Exercise description: Render every line of the listing below as a Markdown table with the columns Row and Line. Leave out blank lines, and number the remaining lines in order.

Data entries:
----------
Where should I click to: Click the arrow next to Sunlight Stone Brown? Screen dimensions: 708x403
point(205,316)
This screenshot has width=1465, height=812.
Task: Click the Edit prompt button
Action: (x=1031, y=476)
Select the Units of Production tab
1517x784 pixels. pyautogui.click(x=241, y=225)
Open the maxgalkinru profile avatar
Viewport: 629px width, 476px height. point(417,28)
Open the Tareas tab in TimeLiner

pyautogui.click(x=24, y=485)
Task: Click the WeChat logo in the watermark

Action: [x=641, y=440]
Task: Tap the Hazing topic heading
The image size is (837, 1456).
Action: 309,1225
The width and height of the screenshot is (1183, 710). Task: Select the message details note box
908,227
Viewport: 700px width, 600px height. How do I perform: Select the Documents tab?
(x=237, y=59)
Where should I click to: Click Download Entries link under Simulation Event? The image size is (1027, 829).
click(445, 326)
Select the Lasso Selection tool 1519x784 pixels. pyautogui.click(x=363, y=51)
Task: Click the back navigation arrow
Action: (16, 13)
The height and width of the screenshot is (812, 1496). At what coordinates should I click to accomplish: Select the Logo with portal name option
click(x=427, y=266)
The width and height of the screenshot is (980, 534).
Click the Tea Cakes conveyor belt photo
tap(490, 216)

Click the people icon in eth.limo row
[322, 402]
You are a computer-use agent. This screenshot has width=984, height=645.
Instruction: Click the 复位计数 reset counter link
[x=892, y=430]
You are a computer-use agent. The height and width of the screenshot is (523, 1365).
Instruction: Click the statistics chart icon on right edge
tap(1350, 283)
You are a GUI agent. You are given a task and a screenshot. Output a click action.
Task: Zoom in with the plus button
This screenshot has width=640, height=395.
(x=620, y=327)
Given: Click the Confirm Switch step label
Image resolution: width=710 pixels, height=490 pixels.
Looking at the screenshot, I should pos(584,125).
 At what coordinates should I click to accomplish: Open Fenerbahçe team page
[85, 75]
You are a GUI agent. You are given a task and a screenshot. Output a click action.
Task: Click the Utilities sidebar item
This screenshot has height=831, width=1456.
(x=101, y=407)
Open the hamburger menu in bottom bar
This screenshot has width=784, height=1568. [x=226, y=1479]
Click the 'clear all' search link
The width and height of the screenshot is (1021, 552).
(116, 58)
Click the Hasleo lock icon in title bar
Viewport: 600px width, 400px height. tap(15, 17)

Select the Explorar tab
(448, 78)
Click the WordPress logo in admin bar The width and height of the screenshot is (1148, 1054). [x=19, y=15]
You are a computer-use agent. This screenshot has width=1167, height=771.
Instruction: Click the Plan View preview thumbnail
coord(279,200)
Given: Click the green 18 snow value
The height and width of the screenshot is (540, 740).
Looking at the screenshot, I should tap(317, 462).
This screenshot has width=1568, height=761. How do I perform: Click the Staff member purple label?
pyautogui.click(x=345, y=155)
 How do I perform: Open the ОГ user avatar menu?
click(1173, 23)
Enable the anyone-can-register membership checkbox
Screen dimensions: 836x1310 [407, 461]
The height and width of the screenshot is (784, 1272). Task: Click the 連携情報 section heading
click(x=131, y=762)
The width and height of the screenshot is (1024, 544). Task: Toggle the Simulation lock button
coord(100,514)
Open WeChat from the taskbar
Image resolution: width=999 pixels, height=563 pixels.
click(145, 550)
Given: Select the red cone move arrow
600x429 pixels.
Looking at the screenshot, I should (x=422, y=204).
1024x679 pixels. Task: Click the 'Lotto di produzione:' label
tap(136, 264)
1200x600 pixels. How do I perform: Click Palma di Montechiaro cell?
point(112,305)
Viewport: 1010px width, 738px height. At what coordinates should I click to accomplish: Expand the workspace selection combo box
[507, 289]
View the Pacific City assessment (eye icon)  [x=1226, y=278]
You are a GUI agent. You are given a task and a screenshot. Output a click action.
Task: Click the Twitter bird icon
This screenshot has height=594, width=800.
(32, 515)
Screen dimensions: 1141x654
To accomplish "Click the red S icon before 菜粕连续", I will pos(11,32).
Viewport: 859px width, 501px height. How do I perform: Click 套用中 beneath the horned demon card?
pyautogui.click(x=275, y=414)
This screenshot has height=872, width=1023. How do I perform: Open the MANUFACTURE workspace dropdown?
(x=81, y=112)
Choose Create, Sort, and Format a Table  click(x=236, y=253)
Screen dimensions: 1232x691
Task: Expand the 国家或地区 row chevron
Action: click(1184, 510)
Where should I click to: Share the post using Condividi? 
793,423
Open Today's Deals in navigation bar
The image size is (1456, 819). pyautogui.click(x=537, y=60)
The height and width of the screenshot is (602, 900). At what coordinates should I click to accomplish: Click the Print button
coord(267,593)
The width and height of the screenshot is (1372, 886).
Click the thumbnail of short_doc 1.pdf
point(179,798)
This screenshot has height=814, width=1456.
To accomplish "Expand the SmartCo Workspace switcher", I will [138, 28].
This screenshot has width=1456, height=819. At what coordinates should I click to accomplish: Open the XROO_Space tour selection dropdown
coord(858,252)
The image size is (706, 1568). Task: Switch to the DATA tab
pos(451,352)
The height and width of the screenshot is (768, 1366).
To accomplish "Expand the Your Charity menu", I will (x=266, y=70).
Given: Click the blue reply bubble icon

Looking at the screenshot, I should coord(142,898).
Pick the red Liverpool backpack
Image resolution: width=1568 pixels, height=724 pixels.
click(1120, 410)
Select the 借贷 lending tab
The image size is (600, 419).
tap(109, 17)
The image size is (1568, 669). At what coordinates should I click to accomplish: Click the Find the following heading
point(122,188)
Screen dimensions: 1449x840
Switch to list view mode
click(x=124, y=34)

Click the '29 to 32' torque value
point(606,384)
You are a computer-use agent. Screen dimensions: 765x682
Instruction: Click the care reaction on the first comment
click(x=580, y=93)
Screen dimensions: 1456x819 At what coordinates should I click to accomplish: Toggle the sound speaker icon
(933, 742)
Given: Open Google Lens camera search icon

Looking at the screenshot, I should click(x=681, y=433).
----------
The reply:
| Row | Line |
|---|---|
| 1 | Where should I click to: Click the arrow next to Sunlight Stone Brown? Screen dimensions: 708x403 |
| 2 | point(205,316) |
| 3 | This screenshot has width=1465, height=812. |
| 4 | Task: Click the Edit prompt button |
| 5 | Action: (x=1031, y=476) |
| 6 | Select the Units of Production tab |
| 7 | 1517x784 pixels. pyautogui.click(x=241, y=225) |
| 8 | Open the maxgalkinru profile avatar |
| 9 | Viewport: 629px width, 476px height. point(417,28) |
| 10 | Open the Tareas tab in TimeLiner |
| 11 | pyautogui.click(x=24, y=485) |
| 12 | Task: Click the WeChat logo in the watermark |
| 13 | Action: [x=641, y=440] |
| 14 | Task: Tap the Hazing topic heading |
| 15 | The image size is (837, 1456). |
| 16 | Action: 309,1225 |
| 17 | The width and height of the screenshot is (1183, 710). Task: Select the message details note box |
| 18 | 908,227 |
| 19 | Viewport: 700px width, 600px height. How do I perform: Select the Documents tab? |
| 20 | (x=237, y=59) |
| 21 | Where should I click to: Click Download Entries link under Simulation Event? The image size is (1027, 829). |
| 22 | click(445, 326) |
| 23 | Select the Lasso Selection tool 1519x784 pixels. pyautogui.click(x=363, y=51) |
| 24 | Task: Click the back navigation arrow |
| 25 | Action: (16, 13) |
| 26 | The height and width of the screenshot is (812, 1496). At what coordinates should I click to accomplish: Select the Logo with portal name option |
| 27 | click(x=427, y=266) |
| 28 | The width and height of the screenshot is (980, 534). |
| 29 | Click the Tea Cakes conveyor belt photo |
| 30 | tap(490, 216) |
| 31 | Click the people icon in eth.limo row |
| 32 | [322, 402] |
| 33 | You are a computer-use agent. This screenshot has width=984, height=645. |
| 34 | Instruction: Click the 复位计数 reset counter link |
| 35 | [x=892, y=430] |
| 36 | You are a computer-use agent. The height and width of the screenshot is (523, 1365). |
| 37 | Instruction: Click the statistics chart icon on right edge |
| 38 | tap(1350, 283) |
| 39 | You are a GUI agent. You are given a task and a screenshot. Output a click action. |
| 40 | Task: Zoom in with the plus button |
| 41 | This screenshot has width=640, height=395. |
| 42 | (x=620, y=327) |
| 43 | Given: Click the Confirm Switch step label |
| 44 | Image resolution: width=710 pixels, height=490 pixels. |
| 45 | Looking at the screenshot, I should pos(584,125). |
| 46 |  At what coordinates should I click to accomplish: Open Fenerbahçe team page |
| 47 | [85, 75] |
| 48 | You are a GUI agent. You are given a task and a screenshot. Output a click action. |
| 49 | Task: Click the Utilities sidebar item |
| 50 | This screenshot has height=831, width=1456. |
| 51 | (x=101, y=407) |
| 52 | Open the hamburger menu in bottom bar |
| 53 | This screenshot has width=784, height=1568. [x=226, y=1479] |
| 54 | Click the 'clear all' search link |
| 55 | The width and height of the screenshot is (1021, 552). |
| 56 | (116, 58) |
| 57 | Click the Hasleo lock icon in title bar |
| 58 | Viewport: 600px width, 400px height. tap(15, 17) |
| 59 | Select the Explorar tab |
| 60 | (448, 78) |
| 61 | Click the WordPress logo in admin bar The width and height of the screenshot is (1148, 1054). [x=19, y=15] |
| 62 | You are a computer-use agent. This screenshot has width=1167, height=771. |
| 63 | Instruction: Click the Plan View preview thumbnail |
| 64 | coord(279,200) |
| 65 | Given: Click the green 18 snow value |
| 66 | The height and width of the screenshot is (540, 740). |
| 67 | Looking at the screenshot, I should tap(317, 462). |
| 68 | This screenshot has width=1568, height=761. How do I perform: Click the Staff member purple label? |
| 69 | pyautogui.click(x=345, y=155) |
| 70 |  How do I perform: Open the ОГ user avatar menu? |
| 71 | click(1173, 23) |
| 72 | Enable the anyone-can-register membership checkbox |
| 73 | Screen dimensions: 836x1310 [407, 461] |
| 74 | The height and width of the screenshot is (784, 1272). Task: Click the 連携情報 section heading |
| 75 | click(x=131, y=762) |
| 76 | The width and height of the screenshot is (1024, 544). Task: Toggle the Simulation lock button |
| 77 | coord(100,514) |
| 78 | Open WeChat from the taskbar |
| 79 | Image resolution: width=999 pixels, height=563 pixels. |
| 80 | click(145, 550) |
| 81 | Given: Select the red cone move arrow |
| 82 | 600x429 pixels. |
| 83 | Looking at the screenshot, I should (x=422, y=204). |
| 84 | 1024x679 pixels. Task: Click the 'Lotto di produzione:' label |
| 85 | tap(136, 264) |
| 86 | 1200x600 pixels. How do I perform: Click Palma di Montechiaro cell? |
| 87 | point(112,305) |
| 88 | Viewport: 1010px width, 738px height. At what coordinates should I click to accomplish: Expand the workspace selection combo box |
| 89 | [507, 289] |
| 90 | View the Pacific City assessment (eye icon)  [x=1226, y=278] |
| 91 | You are a GUI agent. You are given a task and a screenshot. Output a click action. |
| 92 | Task: Click the Twitter bird icon |
| 93 | This screenshot has height=594, width=800. |
| 94 | (32, 515) |
| 95 | Screen dimensions: 1141x654 |
| 96 | To accomplish "Click the red S icon before 菜粕连续", I will pos(11,32). |
| 97 | Viewport: 859px width, 501px height. How do I perform: Click 套用中 beneath the horned demon card? |
| 98 | pyautogui.click(x=275, y=414) |
| 99 | This screenshot has height=872, width=1023. How do I perform: Open the MANUFACTURE workspace dropdown? |
| 100 | (x=81, y=112) |
| 101 | Choose Create, Sort, and Format a Table  click(x=236, y=253) |
| 102 | Screen dimensions: 1232x691 |
| 103 | Task: Expand the 国家或地区 row chevron |
| 104 | Action: click(1184, 510) |
| 105 | Where should I click to: Share the post using Condividi?  |
| 106 | 793,423 |
| 107 | Open Today's Deals in navigation bar |
| 108 | The image size is (1456, 819). pyautogui.click(x=537, y=60) |
| 109 | The height and width of the screenshot is (602, 900). At what coordinates should I click to accomplish: Click the Print button |
| 110 | coord(267,593) |
| 111 | The width and height of the screenshot is (1372, 886). |
| 112 | Click the thumbnail of short_doc 1.pdf |
| 113 | point(179,798) |
| 114 | This screenshot has height=814, width=1456. |
| 115 | To accomplish "Expand the SmartCo Workspace switcher", I will [138, 28]. |
| 116 | This screenshot has width=1456, height=819. At what coordinates should I click to accomplish: Open the XROO_Space tour selection dropdown |
| 117 | coord(858,252) |
| 118 | The image size is (706, 1568). Task: Switch to the DATA tab |
| 119 | pos(451,352) |
| 120 | The height and width of the screenshot is (768, 1366). |
| 121 | To accomplish "Expand the Your Charity menu", I will (x=266, y=70). |
| 122 | Given: Click the blue reply bubble icon |
| 123 | Looking at the screenshot, I should coord(142,898). |
| 124 | Pick the red Liverpool backpack |
| 125 | Image resolution: width=1568 pixels, height=724 pixels. |
| 126 | click(1120, 410) |
| 127 | Select the 借贷 lending tab |
| 128 | The image size is (600, 419). |
| 129 | tap(109, 17) |
| 130 | The image size is (1568, 669). At what coordinates should I click to accomplish: Click the Find the following heading |
| 131 | point(122,188) |
| 132 | Screen dimensions: 1449x840 |
| 133 | Switch to list view mode |
| 134 | click(x=124, y=34) |
| 135 | Click the '29 to 32' torque value |
| 136 | point(606,384) |
| 137 | You are a computer-use agent. Screen dimensions: 765x682 |
| 138 | Instruction: Click the care reaction on the first comment |
| 139 | click(x=580, y=93) |
| 140 | Screen dimensions: 1456x819 At what coordinates should I click to accomplish: Toggle the sound speaker icon |
| 141 | (933, 742) |
| 142 | Given: Open Google Lens camera search icon |
| 143 | Looking at the screenshot, I should click(x=681, y=433). |